* _Required work_
Edit the entries from the very first line up to and including the line with "point(282,727)": replace "GUI agent" with "GUI assistant" and leave everything else as it is.

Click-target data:
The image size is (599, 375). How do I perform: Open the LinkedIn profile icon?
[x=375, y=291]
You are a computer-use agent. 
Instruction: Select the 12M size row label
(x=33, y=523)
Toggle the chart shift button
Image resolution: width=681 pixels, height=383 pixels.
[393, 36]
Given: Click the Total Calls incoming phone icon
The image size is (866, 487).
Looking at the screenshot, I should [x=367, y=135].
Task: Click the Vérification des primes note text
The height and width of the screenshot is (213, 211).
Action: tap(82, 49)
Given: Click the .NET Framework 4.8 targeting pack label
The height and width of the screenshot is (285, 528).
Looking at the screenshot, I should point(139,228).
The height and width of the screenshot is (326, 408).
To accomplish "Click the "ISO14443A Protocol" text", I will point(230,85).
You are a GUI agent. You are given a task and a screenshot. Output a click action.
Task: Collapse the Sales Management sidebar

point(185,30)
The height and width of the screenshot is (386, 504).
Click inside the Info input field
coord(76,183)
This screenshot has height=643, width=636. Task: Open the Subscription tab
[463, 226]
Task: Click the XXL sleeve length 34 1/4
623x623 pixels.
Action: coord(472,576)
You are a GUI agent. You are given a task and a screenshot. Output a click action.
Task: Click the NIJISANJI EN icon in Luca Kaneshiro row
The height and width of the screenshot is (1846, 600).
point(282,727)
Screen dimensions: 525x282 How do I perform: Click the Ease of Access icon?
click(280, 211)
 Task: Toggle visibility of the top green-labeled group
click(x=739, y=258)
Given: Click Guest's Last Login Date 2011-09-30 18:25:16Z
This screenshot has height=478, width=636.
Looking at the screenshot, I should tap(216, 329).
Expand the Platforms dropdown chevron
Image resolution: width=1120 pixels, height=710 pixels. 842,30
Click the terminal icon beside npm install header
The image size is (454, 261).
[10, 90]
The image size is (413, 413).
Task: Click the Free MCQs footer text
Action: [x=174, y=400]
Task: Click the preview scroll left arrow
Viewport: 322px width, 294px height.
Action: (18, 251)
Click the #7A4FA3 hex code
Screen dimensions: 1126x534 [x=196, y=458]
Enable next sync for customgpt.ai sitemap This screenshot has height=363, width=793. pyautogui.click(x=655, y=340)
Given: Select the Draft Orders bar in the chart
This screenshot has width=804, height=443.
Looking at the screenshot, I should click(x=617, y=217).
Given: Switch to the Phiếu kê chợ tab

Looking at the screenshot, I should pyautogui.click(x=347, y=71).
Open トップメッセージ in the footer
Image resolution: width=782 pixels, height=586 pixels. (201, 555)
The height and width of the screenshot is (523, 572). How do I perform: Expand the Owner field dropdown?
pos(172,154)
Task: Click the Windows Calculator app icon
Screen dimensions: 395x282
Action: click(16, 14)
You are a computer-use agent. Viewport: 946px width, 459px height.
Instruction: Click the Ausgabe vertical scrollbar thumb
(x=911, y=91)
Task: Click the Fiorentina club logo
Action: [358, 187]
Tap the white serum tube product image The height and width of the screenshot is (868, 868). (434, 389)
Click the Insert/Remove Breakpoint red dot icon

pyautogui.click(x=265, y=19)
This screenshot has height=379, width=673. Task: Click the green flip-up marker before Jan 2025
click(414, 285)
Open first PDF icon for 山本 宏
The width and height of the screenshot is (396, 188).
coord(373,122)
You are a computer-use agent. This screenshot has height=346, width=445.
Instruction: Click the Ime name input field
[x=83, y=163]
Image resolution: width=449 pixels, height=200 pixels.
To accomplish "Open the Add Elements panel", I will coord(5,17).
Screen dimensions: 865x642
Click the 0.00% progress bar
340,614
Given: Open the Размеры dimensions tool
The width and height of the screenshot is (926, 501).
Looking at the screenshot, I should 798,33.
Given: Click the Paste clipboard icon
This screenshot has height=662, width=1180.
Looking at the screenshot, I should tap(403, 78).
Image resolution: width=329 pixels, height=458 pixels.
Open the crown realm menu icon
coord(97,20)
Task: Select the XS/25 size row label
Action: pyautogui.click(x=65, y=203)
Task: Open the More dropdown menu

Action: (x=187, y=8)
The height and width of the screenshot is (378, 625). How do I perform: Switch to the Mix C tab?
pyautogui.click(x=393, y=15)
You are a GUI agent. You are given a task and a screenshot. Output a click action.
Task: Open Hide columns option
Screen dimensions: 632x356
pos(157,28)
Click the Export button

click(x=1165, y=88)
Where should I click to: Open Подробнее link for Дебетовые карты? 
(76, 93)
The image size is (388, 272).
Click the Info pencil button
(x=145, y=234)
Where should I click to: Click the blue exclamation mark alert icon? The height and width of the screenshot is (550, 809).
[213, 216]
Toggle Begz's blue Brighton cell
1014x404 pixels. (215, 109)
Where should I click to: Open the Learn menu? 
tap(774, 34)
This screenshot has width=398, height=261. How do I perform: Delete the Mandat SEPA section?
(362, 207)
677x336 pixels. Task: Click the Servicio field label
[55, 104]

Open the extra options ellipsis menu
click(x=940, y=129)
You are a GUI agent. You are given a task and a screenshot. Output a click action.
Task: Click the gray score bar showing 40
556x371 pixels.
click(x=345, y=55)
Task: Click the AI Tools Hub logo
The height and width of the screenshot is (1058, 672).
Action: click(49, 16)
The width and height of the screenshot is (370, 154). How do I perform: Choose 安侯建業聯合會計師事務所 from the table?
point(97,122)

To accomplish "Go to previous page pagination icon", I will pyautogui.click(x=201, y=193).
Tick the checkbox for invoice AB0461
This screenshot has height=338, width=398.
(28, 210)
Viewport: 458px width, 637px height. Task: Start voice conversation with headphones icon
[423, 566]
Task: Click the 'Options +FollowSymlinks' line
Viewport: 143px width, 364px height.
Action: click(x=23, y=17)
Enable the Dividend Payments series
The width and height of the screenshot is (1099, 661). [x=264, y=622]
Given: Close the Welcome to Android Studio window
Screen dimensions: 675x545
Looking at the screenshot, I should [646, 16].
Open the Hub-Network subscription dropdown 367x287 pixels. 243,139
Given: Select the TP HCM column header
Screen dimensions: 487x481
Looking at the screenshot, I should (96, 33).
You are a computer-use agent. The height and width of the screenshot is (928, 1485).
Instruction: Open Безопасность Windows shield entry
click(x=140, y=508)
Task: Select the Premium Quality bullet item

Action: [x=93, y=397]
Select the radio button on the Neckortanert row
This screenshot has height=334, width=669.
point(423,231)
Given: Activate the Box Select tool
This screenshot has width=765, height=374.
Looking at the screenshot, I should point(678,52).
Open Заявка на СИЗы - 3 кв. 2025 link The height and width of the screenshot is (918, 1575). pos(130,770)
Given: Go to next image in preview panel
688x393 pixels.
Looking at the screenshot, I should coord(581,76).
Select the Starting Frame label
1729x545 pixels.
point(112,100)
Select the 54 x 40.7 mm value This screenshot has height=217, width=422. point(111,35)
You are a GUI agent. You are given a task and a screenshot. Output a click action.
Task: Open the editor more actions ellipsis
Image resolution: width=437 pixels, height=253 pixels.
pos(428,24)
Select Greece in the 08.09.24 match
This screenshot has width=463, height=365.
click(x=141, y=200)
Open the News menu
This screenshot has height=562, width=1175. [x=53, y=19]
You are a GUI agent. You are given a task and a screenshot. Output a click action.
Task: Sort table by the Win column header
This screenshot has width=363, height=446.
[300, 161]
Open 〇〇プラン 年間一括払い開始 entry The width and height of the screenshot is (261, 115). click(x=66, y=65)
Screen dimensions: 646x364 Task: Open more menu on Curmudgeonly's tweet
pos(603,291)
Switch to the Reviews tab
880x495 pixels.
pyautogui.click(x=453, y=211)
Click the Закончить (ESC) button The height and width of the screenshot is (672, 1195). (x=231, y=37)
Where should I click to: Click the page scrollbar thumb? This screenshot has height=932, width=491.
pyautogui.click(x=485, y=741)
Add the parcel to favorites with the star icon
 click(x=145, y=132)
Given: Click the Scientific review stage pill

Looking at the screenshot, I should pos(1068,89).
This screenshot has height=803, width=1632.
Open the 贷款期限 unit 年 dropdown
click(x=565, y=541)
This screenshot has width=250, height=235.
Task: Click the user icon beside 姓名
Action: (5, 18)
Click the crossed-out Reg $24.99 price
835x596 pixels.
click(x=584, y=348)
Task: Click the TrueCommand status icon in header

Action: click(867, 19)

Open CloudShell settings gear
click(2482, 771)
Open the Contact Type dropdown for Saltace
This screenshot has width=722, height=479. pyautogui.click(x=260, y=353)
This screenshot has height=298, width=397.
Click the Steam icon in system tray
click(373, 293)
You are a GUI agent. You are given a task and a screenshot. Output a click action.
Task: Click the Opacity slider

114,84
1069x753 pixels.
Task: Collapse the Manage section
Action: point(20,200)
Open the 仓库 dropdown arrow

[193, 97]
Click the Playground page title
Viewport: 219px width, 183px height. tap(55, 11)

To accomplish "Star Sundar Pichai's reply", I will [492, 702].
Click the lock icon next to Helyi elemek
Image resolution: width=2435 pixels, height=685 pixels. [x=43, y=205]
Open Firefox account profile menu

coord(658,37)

* _Solution to this task_
The image size is (599, 375). How do I perform: Open the LinkedIn profile icon?
[x=375, y=291]
You are a computer-use agent. 
Instruction: Select the 12M size row label
(x=33, y=523)
Toggle the chart shift button
Image resolution: width=681 pixels, height=383 pixels.
[393, 36]
Given: Click the Total Calls incoming phone icon
The image size is (866, 487).
Looking at the screenshot, I should [x=367, y=135].
Task: Click the Vérification des primes note text
The height and width of the screenshot is (213, 211).
Action: tap(82, 49)
Given: Click the .NET Framework 4.8 targeting pack label
The height and width of the screenshot is (285, 528).
Looking at the screenshot, I should point(139,228).
The height and width of the screenshot is (326, 408).
To accomplish "Click the "ISO14443A Protocol" text", I will point(230,85).
You are a GUI assistant. You are given a task and a screenshot. Output a click action.
Task: Collapse the Sales Management sidebar

point(185,30)
The height and width of the screenshot is (386, 504).
Click inside the Info input field
coord(76,183)
This screenshot has height=643, width=636. Task: Open the Subscription tab
[463, 226]
Task: Click the XXL sleeve length 34 1/4
623x623 pixels.
Action: coord(472,576)
You are a GUI assistant. You are given a task and a screenshot. Output a click action.
Task: Click the NIJISANJI EN icon in Luca Kaneshiro row
The height and width of the screenshot is (1846, 600).
point(282,727)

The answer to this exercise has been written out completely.